Angiotensin II (AngII) is the primary effector of the renin-angiotensin system (RAS) eliciting hypertensinogenic effects. The final levels of AngII depend on AngII synthesis by angiotensin-converting enzyme (ACE) and its degradation to Ang1-7 by carboxypeptidase (ACE2) and to AngIII by aminopeptidase A. Ang 1-7 exerts natriuretic effects and counteracts some of the actions of increased AngII. The downregulation of ACE2 protein in the kidneys of hypertensive rats suggests that reduced Ang1-7 may play a role in the overall blood pressure, renal hemodynamic and excretory responses to chronic AngII infusion.

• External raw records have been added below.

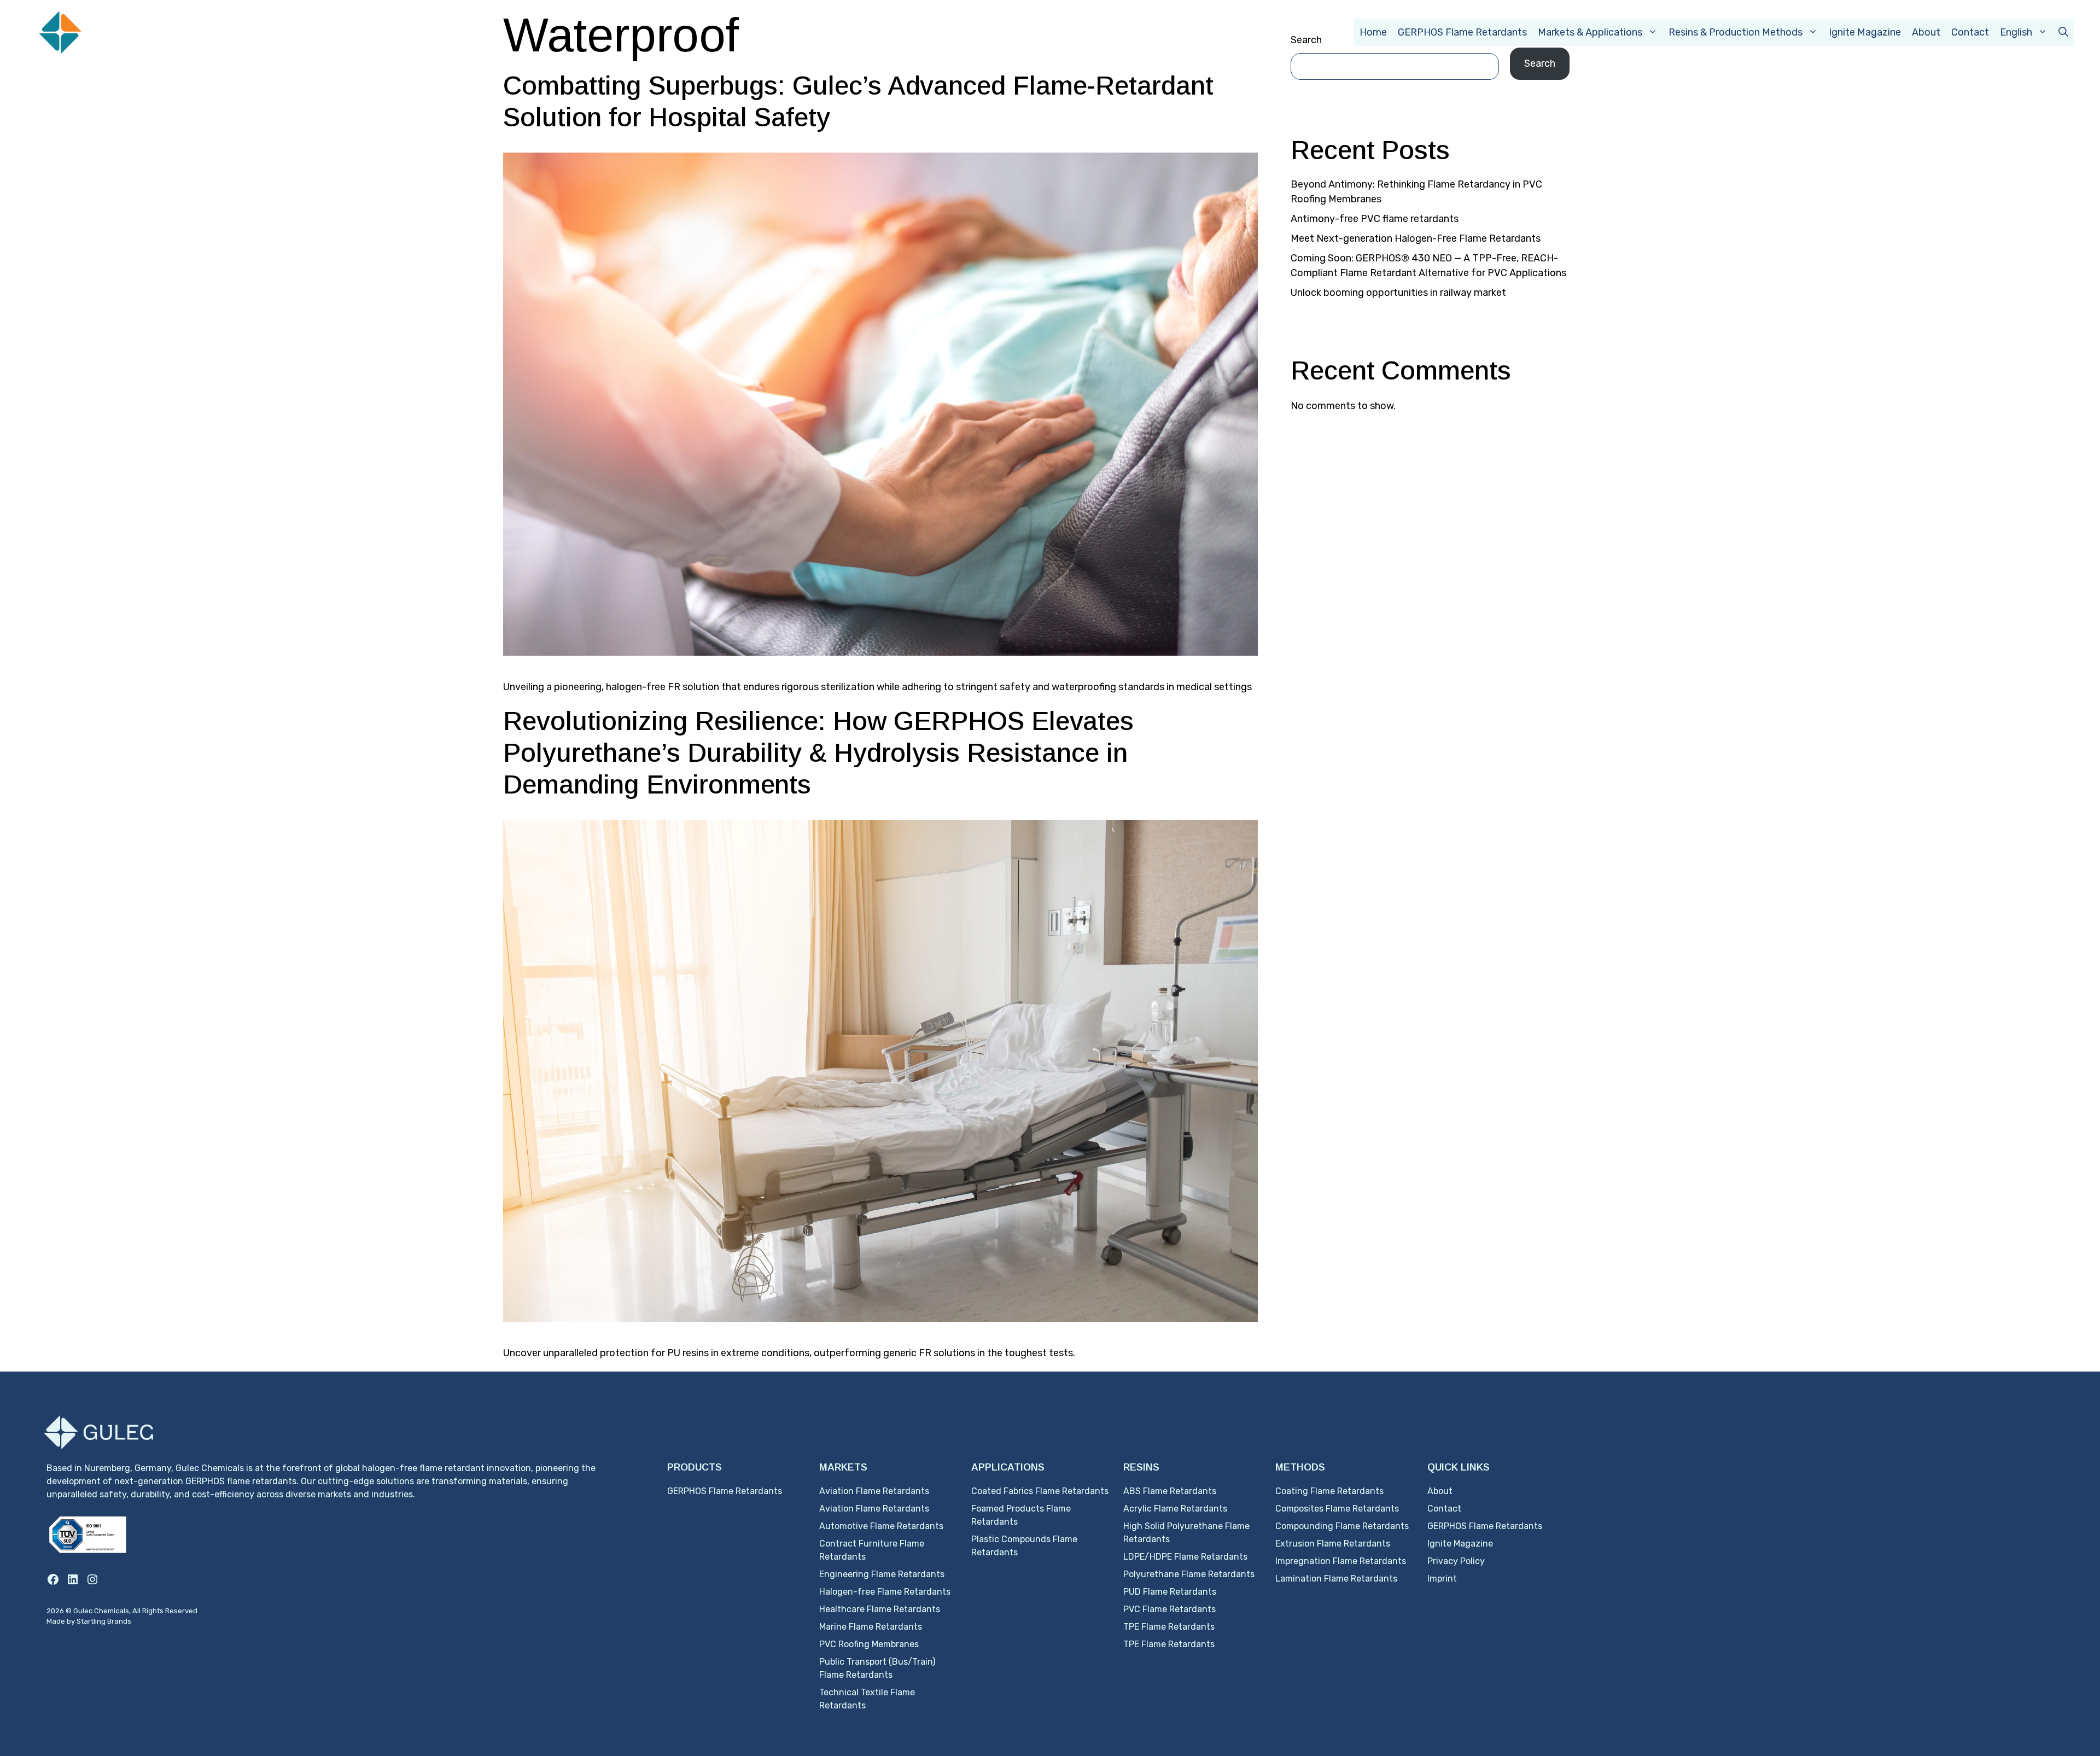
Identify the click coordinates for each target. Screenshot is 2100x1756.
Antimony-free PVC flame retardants (1375, 219)
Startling (92, 1621)
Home (1373, 32)
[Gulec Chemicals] (107, 31)
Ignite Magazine (1865, 32)
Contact (1970, 32)
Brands (119, 1621)
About (1926, 32)
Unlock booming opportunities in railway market (1398, 293)
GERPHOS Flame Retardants (1462, 32)
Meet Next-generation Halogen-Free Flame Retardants (1416, 238)
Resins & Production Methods (1735, 32)
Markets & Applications (1590, 32)
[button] (2063, 32)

In the present study, we examined the effects of systemic Ang1-7 infusions on blood pressure, renal hemodynamics and urinary excretion in male Sprague-Dawley rats subjected to chronic AngII infusion (80ng/min) for 14 days (N=8) and in control (N=6) rats. We examined if the natriuretic activity is associated with renal hemodynamic changes and if it is modified by RAS activation in the AngII infused rats. In surgically prepared rats, Ang1-7 was infused systemically at a dose of 110 fmol/min. Systemic Ang1-7 infusion increased MABP slightly at 60-120 min of infusion in both control and AngII infused rats (114±3 to 123±4 and 140±6 to 148 ±7 mmHg; p<0.05). RBF significantly decreased in both control and AngII infused rats (7.5±0.9 to 6.4±1 and 9.5 ±1.3 to 8.4±1; p<0.05). Ang1-7 infusion also decreased MBF in control rats, but not in AngII infused rats (124±22 to 113±19 PU, p<0.05). Acute Ang1-7 infusion significantly increased urine flow predominantly in rats that received AngII infusion (5.2±0.4 to 15.6±3.5 μl/min; p<0.05). Sodium excretion was enhanced in control rats (0.14±0.08 to 0.94±0.3 μmol/min; p<0.05) as well as in those chronically infused with AngII (0.04±0.02 to 0.42±0.1; p<0.05). These changes were observed despite the decreases in RBF and MBF. The results indicate that the decreased Ang1-7 levels observed in hypertensive rats chronically infused with AngII do not contribute to the alterations in renal hemodynamics. However, the natriuretic actions of Ang1-7 may exert opposing effects on tubular transport.